High-Rate Fracture Dynamics of Polymer Glasses through Laser Ablation

Understanding the failure mechanisms of polymer materials under extreme conditions is crucial for applications ranging from impact mitigation to advanced manufacturing. However, the fracture behavior of glassy polymers is highly rate-dependent, and traditional quasistatic testing does not necessarily translate to the high-strain-rate conditions (10⁶ to 10¹⁰ s^-1) most relevant to ballistic impact events. In this work, we apply pulsed laser ablation to investigate the high-rate fracture of glassy poly(methyl-methacrylate) (PMMA) membranes. Laser ablation of the gold substrate generates inertial stress waves at the impact site that propagate through the PMMA film, resulting in the formation of a characteristic pattern of radial and circular cracks. Within the deformation zone, these cracks develop to accommodate the rapid membrane expansion and serve as a record of the internal stress state.
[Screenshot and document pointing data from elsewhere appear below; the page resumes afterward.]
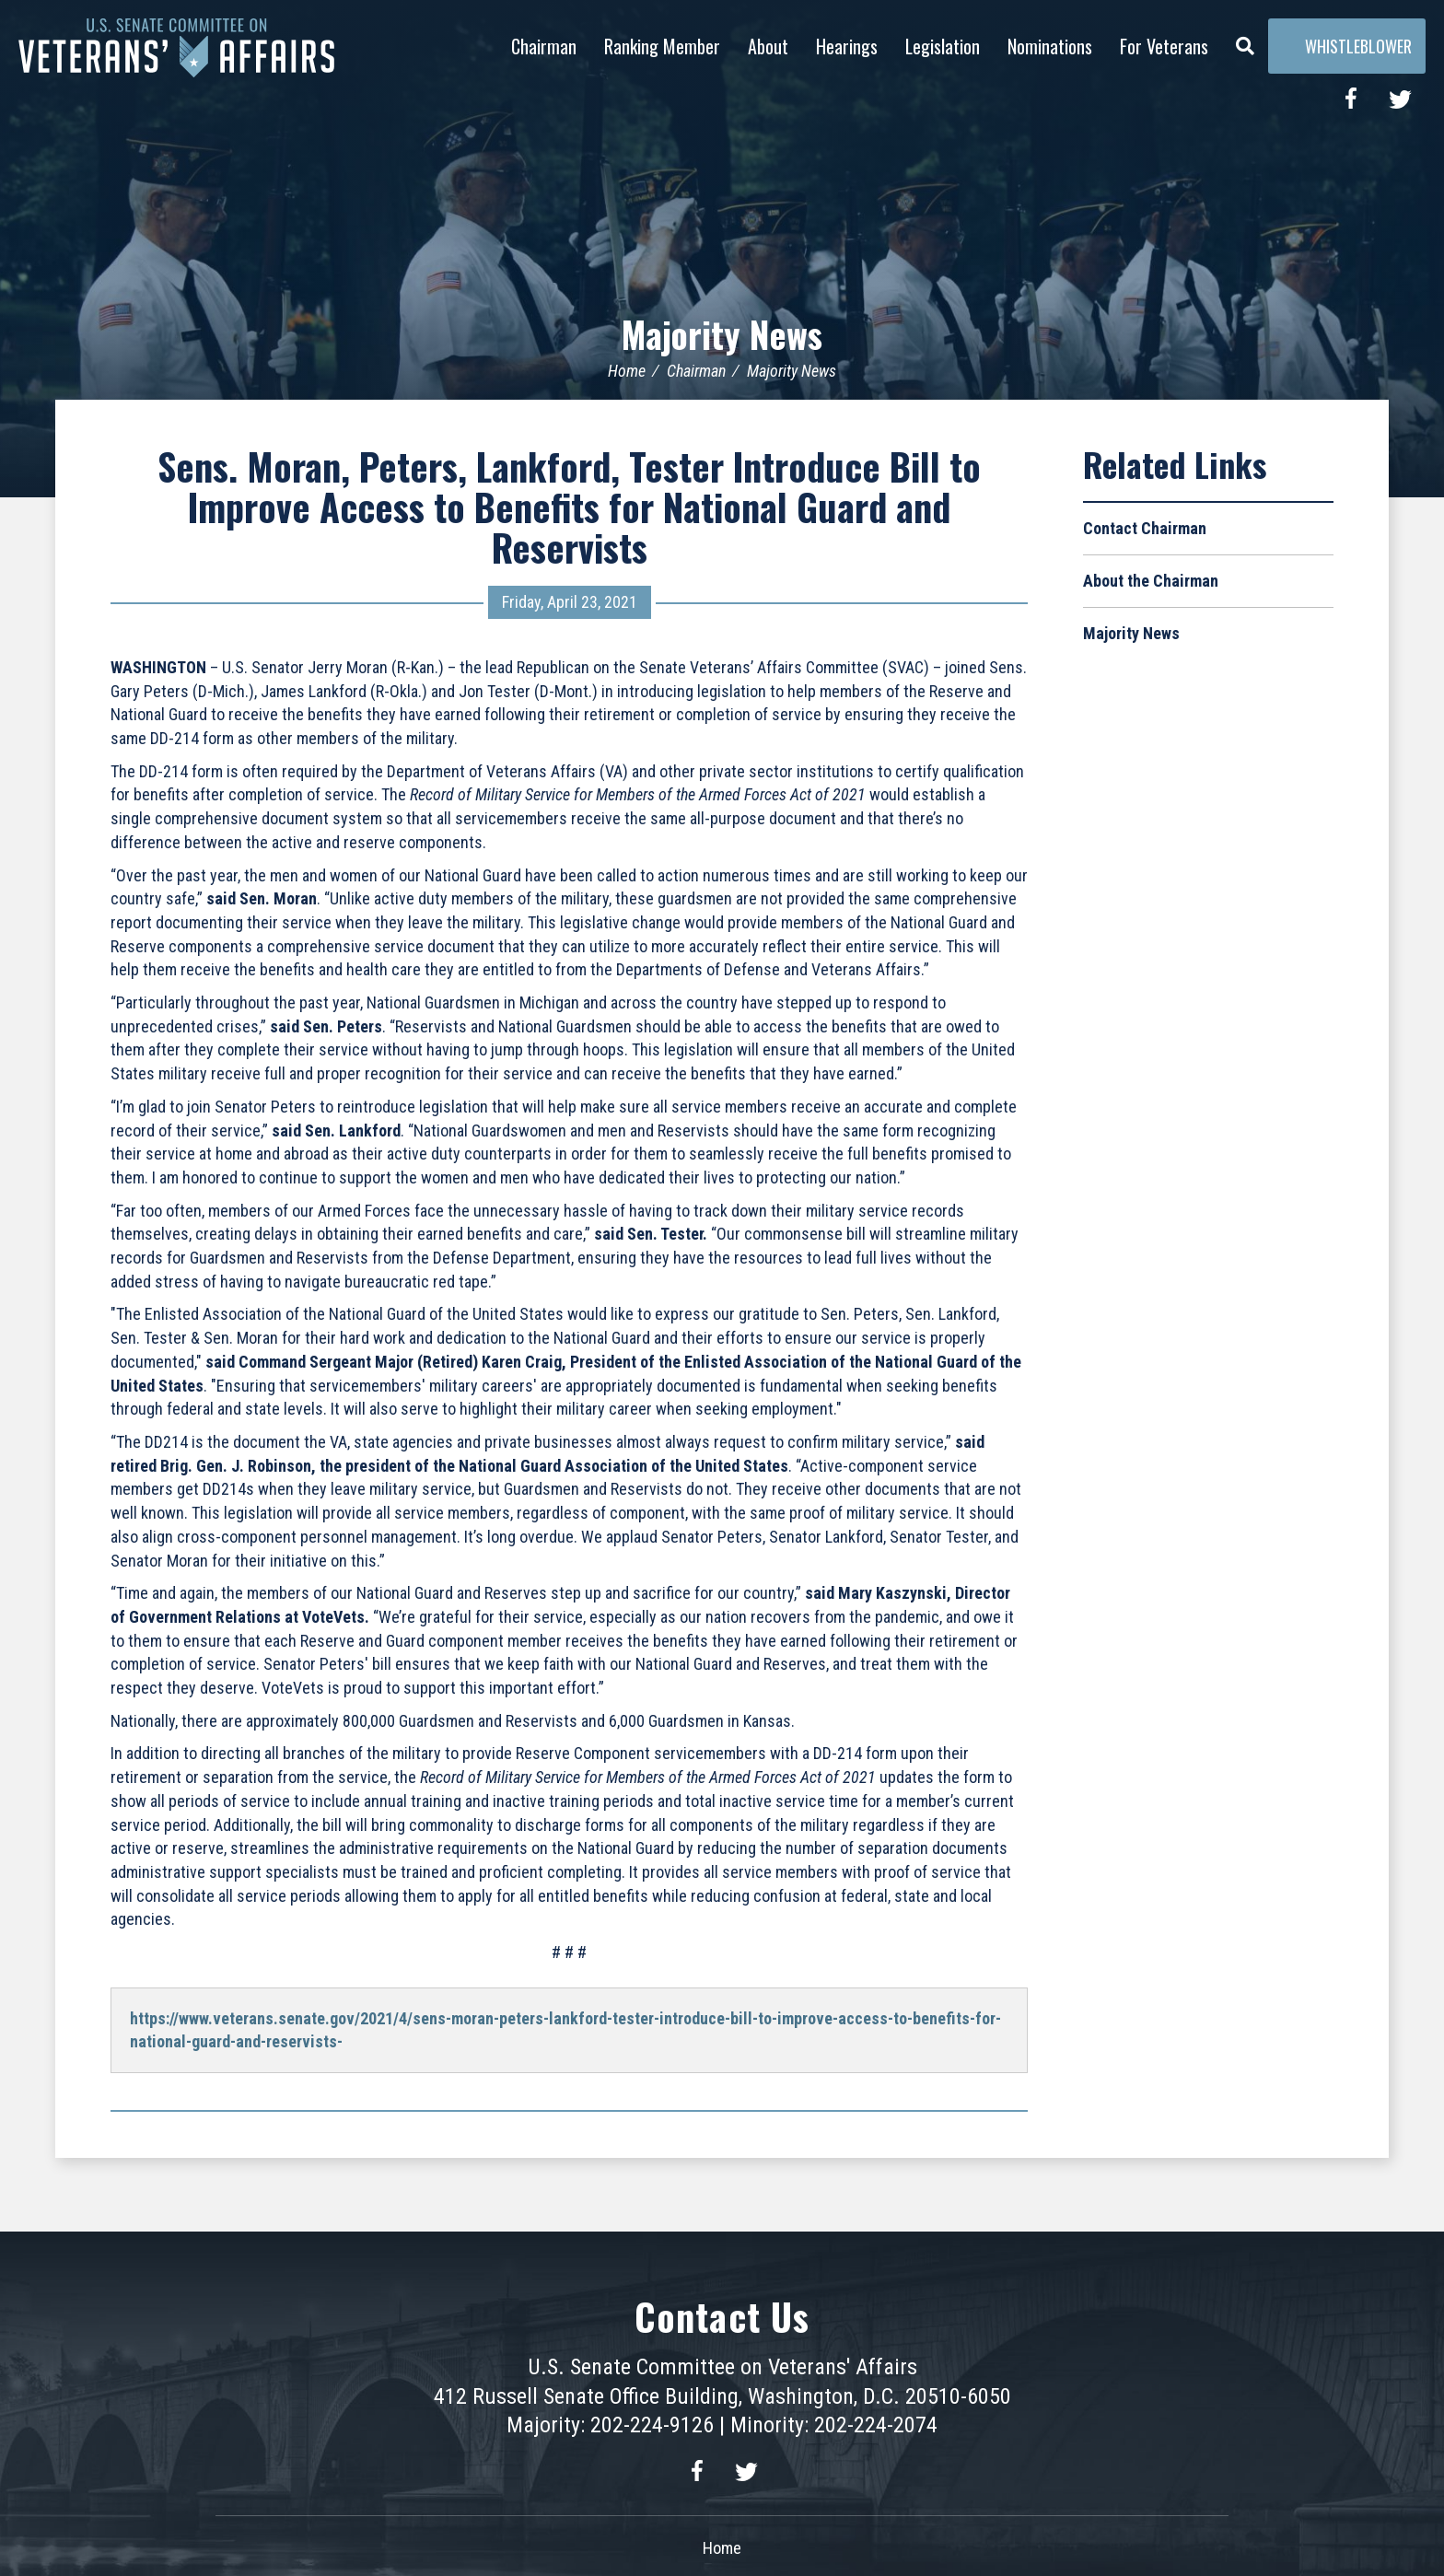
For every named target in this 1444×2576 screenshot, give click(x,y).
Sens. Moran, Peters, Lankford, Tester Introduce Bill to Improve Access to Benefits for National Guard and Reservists (569, 506)
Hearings (847, 46)
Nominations (1049, 46)
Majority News (722, 333)
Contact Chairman (1144, 528)
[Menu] (1245, 41)
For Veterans (1164, 46)
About (768, 46)
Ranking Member (662, 46)
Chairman (543, 46)
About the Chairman (1150, 580)
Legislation (942, 46)
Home (627, 370)
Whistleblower (1347, 46)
With increasing strain rate, we observe a ductile-to-brittle transition signified by an abrupt decrease in film fracture toughness, a significant reduction in the number of radial cracks, and the ejection of fragmented material. We find that the transition point strongly depends on the molecular mass, indicating the importance of chain entanglements in determining the polymer response rate and mechanism. This measurement approach offers a new platform for characterizing the fracture mechanics of polymers at high-strain rates, aiding in the design of polymer materials for various impact-related applications.